Dauer: 1 Stunde 20 Minuten, keine Pause
www.schauspielhannover.de
"Oje: ein Treppenwitz mit Geschichten, aufgeblasen und ermüdend", schreibt Ronald Meyer-Arlt in der Hannoverschen Allgemeinen Zeitung (23.9.2014). Das Ganze sei ein sehr ambitioniertes Projekt, "der Ernst enorm, trotzdem wirkt manches unfreiwillig komisch."
Aus Sicht von Alexander Kohlmann in der taz (23.9.2014) ist Regisseur Thom Luz das Kunststück gelungen, dem Buch eine weitere Ebene der sinnlichen Wahrnehmung hinzuzufügen. Der Abend bestehe "zu einem großen Teil aus Klängen und Geräuschen: einem Klingeln, Rauschen und Krachen, dazwischen Wortfetzen und ein Ensemble aus geisterhaften Gestalten, die über drei Etagen huschen. Und dem Zuschauer das Gefühl geben, dass - wie auch im Leben - die interessanten Dinge immer dort passieren, wo man sich nicht befindet."

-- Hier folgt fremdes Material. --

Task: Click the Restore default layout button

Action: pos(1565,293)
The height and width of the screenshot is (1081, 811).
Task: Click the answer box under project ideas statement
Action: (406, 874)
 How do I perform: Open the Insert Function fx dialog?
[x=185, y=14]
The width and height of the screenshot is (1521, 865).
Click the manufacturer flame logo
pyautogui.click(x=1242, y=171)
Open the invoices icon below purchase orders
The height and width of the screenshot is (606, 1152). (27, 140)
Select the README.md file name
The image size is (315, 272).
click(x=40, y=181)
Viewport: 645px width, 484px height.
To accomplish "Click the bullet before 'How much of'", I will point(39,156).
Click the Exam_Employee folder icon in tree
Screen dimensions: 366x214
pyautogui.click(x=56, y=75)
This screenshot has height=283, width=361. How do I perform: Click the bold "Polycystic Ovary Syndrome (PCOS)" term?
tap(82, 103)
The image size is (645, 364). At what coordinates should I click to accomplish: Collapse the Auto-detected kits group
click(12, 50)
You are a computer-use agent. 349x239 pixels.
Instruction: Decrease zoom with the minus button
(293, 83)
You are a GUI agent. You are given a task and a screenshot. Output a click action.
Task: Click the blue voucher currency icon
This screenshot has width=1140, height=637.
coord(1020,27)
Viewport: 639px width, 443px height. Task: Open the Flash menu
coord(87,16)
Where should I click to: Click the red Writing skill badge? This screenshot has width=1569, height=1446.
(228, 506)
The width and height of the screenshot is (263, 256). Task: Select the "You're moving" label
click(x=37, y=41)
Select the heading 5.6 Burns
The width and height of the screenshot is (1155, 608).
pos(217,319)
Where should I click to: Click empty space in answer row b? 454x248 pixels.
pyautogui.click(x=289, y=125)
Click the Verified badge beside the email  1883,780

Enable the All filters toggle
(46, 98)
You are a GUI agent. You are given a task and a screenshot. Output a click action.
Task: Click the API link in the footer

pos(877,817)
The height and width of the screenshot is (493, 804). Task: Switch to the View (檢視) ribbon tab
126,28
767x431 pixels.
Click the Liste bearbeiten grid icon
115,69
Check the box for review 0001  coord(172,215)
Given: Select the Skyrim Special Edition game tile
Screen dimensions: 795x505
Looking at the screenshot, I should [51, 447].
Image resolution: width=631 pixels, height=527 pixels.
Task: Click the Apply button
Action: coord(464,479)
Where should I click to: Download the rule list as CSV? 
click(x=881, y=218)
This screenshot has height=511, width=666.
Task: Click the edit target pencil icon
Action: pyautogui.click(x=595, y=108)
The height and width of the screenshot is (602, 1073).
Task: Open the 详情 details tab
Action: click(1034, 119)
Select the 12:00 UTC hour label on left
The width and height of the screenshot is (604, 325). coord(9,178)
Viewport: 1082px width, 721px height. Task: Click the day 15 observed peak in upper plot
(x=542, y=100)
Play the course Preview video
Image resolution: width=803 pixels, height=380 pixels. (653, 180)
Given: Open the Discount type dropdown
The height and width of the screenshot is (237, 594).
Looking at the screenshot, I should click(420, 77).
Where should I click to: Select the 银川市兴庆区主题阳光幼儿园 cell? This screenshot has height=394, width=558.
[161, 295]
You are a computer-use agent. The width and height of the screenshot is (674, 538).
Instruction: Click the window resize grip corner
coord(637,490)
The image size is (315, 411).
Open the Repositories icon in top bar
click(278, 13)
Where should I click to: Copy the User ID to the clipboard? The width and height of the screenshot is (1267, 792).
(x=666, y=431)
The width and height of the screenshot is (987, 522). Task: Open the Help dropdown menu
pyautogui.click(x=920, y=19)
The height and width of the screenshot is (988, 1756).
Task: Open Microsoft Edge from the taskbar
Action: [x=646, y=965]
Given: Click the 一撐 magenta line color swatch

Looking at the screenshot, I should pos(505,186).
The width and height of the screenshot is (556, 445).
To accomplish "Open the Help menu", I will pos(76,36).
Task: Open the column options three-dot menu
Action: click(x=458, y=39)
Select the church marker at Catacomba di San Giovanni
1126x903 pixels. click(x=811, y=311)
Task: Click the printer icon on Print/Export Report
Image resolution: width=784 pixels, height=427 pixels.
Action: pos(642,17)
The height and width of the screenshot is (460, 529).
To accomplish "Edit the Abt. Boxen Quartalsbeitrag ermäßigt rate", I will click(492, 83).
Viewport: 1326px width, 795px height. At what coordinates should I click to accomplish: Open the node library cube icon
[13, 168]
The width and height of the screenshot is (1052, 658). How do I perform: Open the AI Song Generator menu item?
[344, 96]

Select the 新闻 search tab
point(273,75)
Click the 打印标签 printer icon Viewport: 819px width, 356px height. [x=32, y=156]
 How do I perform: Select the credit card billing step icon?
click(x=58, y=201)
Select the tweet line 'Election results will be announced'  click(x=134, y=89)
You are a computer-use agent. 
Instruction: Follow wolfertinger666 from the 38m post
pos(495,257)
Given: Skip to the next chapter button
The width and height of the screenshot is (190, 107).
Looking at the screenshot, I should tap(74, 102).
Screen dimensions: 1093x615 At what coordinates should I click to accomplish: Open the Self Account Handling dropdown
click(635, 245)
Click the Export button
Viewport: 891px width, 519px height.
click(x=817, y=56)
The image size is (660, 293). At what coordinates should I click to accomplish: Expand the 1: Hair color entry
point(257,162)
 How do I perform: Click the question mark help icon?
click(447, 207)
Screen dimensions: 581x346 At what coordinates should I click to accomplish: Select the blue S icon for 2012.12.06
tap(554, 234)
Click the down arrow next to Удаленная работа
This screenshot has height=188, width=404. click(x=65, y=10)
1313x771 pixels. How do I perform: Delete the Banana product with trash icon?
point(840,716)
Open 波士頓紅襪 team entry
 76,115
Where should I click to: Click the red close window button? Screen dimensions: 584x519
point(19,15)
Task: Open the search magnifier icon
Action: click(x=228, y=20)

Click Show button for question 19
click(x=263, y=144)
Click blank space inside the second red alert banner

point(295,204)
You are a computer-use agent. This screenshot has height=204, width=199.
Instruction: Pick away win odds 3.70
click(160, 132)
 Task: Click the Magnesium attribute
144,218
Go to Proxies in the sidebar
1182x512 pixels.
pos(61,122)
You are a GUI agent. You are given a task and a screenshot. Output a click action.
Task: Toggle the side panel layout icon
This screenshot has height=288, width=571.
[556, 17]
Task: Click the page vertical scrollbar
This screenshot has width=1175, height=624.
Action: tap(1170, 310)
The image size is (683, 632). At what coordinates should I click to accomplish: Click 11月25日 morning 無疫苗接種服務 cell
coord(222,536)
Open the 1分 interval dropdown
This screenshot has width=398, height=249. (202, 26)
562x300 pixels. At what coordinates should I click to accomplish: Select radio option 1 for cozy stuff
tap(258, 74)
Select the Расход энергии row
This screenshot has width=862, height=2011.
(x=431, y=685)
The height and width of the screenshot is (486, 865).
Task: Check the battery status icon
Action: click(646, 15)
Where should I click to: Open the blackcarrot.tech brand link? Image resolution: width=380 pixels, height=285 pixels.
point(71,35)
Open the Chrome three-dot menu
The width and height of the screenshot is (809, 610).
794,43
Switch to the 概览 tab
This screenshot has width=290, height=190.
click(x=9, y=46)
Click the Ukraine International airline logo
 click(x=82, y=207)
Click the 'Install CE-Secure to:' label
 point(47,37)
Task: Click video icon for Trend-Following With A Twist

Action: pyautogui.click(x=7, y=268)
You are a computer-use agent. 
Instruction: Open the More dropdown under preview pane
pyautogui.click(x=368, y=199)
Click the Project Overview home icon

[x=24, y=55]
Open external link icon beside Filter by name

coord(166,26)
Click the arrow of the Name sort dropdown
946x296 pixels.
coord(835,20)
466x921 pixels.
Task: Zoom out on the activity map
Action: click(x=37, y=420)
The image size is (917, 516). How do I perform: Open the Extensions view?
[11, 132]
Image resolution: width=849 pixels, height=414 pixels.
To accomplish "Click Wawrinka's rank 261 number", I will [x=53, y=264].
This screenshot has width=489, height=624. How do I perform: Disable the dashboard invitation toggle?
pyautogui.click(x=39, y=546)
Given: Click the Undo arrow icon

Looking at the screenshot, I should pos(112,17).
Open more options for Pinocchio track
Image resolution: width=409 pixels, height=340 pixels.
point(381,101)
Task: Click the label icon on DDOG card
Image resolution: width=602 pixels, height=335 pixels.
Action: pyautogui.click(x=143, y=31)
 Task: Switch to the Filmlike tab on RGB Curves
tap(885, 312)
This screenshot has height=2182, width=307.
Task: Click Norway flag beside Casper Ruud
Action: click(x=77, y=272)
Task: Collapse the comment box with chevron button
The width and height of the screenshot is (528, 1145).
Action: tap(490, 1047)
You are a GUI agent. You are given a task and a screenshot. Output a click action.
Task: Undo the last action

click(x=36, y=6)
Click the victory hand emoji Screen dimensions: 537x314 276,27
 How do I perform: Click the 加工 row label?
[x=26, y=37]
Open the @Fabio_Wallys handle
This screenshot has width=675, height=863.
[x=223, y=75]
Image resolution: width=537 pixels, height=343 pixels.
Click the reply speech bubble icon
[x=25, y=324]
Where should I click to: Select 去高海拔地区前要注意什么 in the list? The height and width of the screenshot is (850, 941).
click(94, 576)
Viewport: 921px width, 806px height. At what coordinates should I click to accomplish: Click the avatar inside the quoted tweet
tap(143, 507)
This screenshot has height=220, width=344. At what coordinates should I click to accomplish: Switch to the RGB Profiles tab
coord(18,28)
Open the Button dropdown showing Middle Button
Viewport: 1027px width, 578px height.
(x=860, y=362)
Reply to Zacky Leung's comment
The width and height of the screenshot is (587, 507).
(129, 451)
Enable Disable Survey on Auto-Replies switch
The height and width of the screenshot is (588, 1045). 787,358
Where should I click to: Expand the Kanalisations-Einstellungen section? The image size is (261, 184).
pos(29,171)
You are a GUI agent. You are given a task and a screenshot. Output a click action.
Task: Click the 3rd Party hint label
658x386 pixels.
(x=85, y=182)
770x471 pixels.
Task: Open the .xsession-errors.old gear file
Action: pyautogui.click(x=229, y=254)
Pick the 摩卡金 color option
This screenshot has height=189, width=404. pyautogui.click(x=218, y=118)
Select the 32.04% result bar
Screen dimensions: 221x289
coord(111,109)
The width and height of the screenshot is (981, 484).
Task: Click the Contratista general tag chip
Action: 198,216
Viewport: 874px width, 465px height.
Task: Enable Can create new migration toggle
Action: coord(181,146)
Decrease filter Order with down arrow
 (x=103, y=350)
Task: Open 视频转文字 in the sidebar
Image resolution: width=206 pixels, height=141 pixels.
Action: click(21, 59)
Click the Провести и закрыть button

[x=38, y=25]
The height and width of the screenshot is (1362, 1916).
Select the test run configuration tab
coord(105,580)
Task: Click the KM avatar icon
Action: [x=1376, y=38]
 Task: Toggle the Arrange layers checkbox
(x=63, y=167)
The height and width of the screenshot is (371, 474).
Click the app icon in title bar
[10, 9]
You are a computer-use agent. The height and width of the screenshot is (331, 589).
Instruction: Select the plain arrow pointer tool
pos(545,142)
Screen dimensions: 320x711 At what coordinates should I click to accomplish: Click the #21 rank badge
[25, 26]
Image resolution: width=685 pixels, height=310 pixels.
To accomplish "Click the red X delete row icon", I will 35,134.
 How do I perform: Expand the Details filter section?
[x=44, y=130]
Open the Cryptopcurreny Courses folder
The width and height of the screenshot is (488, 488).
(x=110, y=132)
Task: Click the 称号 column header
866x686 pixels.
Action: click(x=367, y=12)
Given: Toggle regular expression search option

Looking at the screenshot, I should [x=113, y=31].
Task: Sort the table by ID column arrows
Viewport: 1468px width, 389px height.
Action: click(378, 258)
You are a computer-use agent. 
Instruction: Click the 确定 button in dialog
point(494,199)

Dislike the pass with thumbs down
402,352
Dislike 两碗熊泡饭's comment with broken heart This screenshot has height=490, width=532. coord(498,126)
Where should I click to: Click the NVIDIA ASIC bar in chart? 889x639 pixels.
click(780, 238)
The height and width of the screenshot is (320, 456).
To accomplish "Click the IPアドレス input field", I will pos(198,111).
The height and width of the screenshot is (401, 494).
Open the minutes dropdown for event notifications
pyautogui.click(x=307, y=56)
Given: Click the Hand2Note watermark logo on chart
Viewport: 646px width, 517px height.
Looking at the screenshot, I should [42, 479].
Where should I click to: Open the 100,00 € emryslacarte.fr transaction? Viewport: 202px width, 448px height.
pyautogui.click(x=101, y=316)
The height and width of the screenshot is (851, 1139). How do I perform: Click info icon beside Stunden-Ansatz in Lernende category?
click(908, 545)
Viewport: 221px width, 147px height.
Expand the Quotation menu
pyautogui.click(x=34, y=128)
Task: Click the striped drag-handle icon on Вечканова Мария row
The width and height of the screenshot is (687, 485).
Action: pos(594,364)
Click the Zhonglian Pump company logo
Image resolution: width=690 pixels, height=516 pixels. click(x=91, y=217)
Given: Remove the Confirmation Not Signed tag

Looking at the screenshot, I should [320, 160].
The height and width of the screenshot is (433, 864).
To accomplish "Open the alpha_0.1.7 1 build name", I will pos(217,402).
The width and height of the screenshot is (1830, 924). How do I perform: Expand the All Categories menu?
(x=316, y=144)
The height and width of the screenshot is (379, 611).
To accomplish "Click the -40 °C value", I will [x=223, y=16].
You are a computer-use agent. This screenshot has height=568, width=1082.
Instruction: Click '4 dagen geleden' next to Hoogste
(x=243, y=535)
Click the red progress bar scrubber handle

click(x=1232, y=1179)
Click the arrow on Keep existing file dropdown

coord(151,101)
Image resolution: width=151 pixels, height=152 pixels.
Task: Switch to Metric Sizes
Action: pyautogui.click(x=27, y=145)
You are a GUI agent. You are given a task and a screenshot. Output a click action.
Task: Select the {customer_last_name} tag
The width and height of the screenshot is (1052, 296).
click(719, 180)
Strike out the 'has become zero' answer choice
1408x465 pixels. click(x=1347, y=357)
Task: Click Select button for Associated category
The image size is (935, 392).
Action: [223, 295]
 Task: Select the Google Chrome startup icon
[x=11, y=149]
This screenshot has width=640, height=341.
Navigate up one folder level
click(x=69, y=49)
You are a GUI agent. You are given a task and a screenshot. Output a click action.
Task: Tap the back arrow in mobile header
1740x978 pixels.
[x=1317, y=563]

Die Akteure liefern der Kritik von Jörg Worat in der Hannoverschen Neuen Presse (23.9.20149 zufolge nur Fragmentarisches ab, "mal klassisch, mal fetzig mal Freistil". Das könnte spannend sein, wenn "wenn denn die Spannungsbögen halten würden". Doch das tun sie laut Worat nur streckenweise. "Der Grundaufbau bleibt klar, zwischendurch kommt es indes zu einigem Leerlauf - zu verfolgen, wie ein tropfender Eisblock die Pauke zum Klingen bringt, erschöpft sich nach einigen Minuten."